TL;DR — three counter-intuitive findings
The MS-MARCO reranker actively hurts retrieval on developer docs (-27 nDCG@10 on our
/knowledgecorpus). It's optimised for MS-MARCO web Q&A and applies a stylistic prior that misranks documentation passages. Default for dev-doc users: leave it off.Hybrid search ≡ keyword search on vocabulary-matched corpora. When queries and docs share terminology (BM25's home turf), the dense arm adds latency without changing the top-k. Both SciFact and our
/knowledgecorpus exhibit this — same nDCG/MRR/Hit@5 down to four decimal places. RRF is doing exactly what it should; there's just no signal for it to fuse.Title prepending is dataset-dependent. A documented +2-5 nDCG point trick from the chunking literature; on our corpus it gives keyword +0.5 points but costs hybrid -9.6 points because the embedder over-weights repeated boilerplate.
Experiment 1 — reranker impact on BEIR SciFact
| Mode | nDCG@10 | Hit@5 | Recall@10 | p95 |
|---|---|---|---|---|
| keyword (BM25/FTS5) | 0.6700 | 0.7333 | 0.7947 | 26 ms |
| keyword + rerank (top-50 → top-10) | 0.6701 | 0.7633 | 0.7884 | 2 920 ms |
| hybrid (RRF, k=60) | 0.6700 | 0.7333 | 0.7947 | 36 ms |
Reading.
- Reranker barely moves nDCG (it shuffles within rank — same docs end up in top-10).
- Reranker does lift Hit@5 by ~3 points: it pulls relevant docs from ranks 6-50 into the top-5.
- The latency cost is 110×. With a top-20 pool instead of top-50 the cost drops to ~40× — still significant.
Verdict for BEIR-class scientific corpora: worth it if downstream consumes top-3 to top-5. Skip if you sample top-10+ anyway.
Experiment 2 — real corpus (/knowledge, 558 dev docs, 25 golden queries)
| Mode | nDCG@10 | MRR@10 | Hit@5 | Hit@10 | p95 |
|---|---|---|---|---|---|
| keyword | 0.8407 | 0.7813 | 0.9200 | 0.9200 | 7 ms |
| hybrid (RRF k=60) | 0.8407 | 0.7813 | 0.9200 | 0.9200 | 11 ms |
| hybrid + rerank (MS-MARCO MiniLM L6) | 0.5674 | 0.4370 | 0.6800 | 0.8000 | 2 937 ms |
The reranker drops nDCG from 0.84 → 0.57 — destroying retrieval quality. Why?

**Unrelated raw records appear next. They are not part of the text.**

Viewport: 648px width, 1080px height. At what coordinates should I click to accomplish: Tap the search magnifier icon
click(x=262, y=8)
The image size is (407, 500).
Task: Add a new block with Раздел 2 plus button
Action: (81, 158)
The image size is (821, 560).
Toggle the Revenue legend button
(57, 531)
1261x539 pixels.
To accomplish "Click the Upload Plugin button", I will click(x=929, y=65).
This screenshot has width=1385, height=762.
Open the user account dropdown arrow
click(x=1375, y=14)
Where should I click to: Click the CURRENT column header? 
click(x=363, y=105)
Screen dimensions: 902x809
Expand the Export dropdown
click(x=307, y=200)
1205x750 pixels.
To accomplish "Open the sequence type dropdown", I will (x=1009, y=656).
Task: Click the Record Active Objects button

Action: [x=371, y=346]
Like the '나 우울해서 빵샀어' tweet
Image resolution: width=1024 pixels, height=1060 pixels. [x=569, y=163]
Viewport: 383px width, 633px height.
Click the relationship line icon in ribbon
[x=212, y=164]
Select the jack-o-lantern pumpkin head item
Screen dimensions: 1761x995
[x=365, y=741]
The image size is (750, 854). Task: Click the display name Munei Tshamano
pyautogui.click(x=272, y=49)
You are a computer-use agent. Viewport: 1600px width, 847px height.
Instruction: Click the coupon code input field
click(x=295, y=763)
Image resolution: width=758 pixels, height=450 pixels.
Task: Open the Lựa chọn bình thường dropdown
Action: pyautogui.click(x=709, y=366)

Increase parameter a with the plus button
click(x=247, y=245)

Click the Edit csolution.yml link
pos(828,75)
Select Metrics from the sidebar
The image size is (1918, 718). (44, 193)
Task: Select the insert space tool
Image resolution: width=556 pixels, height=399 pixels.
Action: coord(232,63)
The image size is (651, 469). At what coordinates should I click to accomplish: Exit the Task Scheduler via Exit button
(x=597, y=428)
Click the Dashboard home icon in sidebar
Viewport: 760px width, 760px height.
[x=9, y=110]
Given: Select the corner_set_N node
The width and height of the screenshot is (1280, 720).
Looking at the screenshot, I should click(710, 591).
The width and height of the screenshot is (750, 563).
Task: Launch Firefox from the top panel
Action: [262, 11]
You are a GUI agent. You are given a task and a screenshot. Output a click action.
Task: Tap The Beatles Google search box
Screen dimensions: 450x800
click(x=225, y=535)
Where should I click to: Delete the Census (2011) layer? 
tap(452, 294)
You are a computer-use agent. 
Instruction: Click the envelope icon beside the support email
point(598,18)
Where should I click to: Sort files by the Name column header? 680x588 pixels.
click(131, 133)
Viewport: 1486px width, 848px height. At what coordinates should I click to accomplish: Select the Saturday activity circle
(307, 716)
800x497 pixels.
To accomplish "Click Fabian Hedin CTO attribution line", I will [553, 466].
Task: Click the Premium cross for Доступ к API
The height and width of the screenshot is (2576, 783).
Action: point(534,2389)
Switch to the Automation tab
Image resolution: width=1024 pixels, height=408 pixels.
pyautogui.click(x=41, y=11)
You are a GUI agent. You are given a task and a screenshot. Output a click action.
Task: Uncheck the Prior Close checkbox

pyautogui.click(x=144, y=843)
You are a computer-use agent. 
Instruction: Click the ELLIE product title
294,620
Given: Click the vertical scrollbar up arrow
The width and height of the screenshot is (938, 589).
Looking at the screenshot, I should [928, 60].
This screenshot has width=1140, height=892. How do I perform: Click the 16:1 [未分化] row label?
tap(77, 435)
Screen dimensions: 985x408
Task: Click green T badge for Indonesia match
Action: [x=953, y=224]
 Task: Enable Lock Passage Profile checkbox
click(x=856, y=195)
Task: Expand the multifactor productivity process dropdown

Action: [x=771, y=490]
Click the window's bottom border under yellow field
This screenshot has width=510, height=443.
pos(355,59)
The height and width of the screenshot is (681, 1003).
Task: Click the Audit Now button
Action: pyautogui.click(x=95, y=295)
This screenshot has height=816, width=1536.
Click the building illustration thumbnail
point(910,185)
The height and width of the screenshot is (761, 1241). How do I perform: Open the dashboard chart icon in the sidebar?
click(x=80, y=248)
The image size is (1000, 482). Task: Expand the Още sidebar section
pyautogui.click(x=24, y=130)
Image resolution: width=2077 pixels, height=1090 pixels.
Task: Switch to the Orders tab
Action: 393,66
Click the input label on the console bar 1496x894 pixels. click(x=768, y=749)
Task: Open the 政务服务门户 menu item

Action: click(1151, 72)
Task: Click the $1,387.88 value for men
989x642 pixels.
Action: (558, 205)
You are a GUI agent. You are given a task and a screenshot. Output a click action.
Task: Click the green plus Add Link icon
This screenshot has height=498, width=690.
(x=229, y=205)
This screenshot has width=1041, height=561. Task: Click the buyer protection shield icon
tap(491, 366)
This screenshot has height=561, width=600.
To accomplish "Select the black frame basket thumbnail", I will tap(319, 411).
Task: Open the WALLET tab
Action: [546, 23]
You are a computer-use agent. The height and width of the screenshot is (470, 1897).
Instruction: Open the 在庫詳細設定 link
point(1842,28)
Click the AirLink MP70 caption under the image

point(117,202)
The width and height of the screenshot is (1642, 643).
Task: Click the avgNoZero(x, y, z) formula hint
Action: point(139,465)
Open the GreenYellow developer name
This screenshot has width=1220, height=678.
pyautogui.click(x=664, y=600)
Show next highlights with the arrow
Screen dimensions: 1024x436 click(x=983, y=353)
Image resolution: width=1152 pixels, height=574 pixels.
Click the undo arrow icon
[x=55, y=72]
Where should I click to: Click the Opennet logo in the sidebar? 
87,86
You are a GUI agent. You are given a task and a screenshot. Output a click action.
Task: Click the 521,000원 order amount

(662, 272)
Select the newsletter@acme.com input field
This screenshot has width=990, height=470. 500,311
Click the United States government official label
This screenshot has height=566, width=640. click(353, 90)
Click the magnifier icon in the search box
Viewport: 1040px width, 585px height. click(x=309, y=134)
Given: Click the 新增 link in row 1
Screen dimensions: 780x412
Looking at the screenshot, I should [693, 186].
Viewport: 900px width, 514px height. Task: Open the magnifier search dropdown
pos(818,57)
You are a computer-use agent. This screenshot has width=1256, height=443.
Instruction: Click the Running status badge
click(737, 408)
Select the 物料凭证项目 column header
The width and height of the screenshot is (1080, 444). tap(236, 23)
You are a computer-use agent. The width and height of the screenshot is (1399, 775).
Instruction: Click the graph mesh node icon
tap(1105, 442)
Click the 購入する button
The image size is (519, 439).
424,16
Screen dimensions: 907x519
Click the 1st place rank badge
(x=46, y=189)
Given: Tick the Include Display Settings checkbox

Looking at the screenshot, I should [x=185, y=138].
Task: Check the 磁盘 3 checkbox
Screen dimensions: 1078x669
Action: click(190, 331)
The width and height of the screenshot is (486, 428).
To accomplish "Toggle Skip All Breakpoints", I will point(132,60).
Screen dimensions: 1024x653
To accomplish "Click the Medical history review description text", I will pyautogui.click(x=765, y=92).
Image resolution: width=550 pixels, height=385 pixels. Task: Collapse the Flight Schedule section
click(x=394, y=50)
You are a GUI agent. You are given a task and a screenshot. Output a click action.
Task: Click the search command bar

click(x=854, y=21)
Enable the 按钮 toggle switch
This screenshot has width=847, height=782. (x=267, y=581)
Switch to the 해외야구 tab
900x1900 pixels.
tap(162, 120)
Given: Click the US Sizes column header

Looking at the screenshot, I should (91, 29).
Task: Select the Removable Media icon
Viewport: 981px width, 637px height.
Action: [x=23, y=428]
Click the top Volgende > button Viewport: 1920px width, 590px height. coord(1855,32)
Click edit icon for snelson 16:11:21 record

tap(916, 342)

The MS-MARCO model was trained on web Q&A snippets ("the cat is on the mat" relevance to "where is the cat?"). It has a strong stylistic prior for answer-shaped passages. Our corpus is documentation-shaped: guides, configs, reference. The reranker scores docs that look more like web answers — which are often less relevant — higher than the actual matches BM25 surfaced.
Practical implication: the existing
GNOSIS_MCP_RERANK_ENABLED=true flag is documented as "opt-in for
quality"; it should additionally come with a domain warning, and the
default reranker model should probably be a domain-agnostic reranker
(BGE family) rather than MS-MARCO MiniLM.
Experiment 3 — title prepending (real corpus, with --title-prepend)
| Mode | nDCG@10 | Δ vs no-title | Hit@5 |
|---|---|---|---|
| keyword | 0.8459 | +0.005 | 0.92 |
| hybrid | 0.7449 | -0.096 | 0.80 |
Each chunk's content was prefixed with "<title>\n<file_path>\n\n" at
ingest time.
Reading.
- For BM25: title prepending is a marginal positive — the title's keyword weight reinforces matches.
- For dense (hybrid): title prepending hurts. The embedder is a fixed-output sentence encoder; adding boilerplate dilutes the chunk's semantic centroid. All chunks of the same doc end up clustering tightly (because they share the title prefix), reducing the ability to distinguish which chunk is most relevant.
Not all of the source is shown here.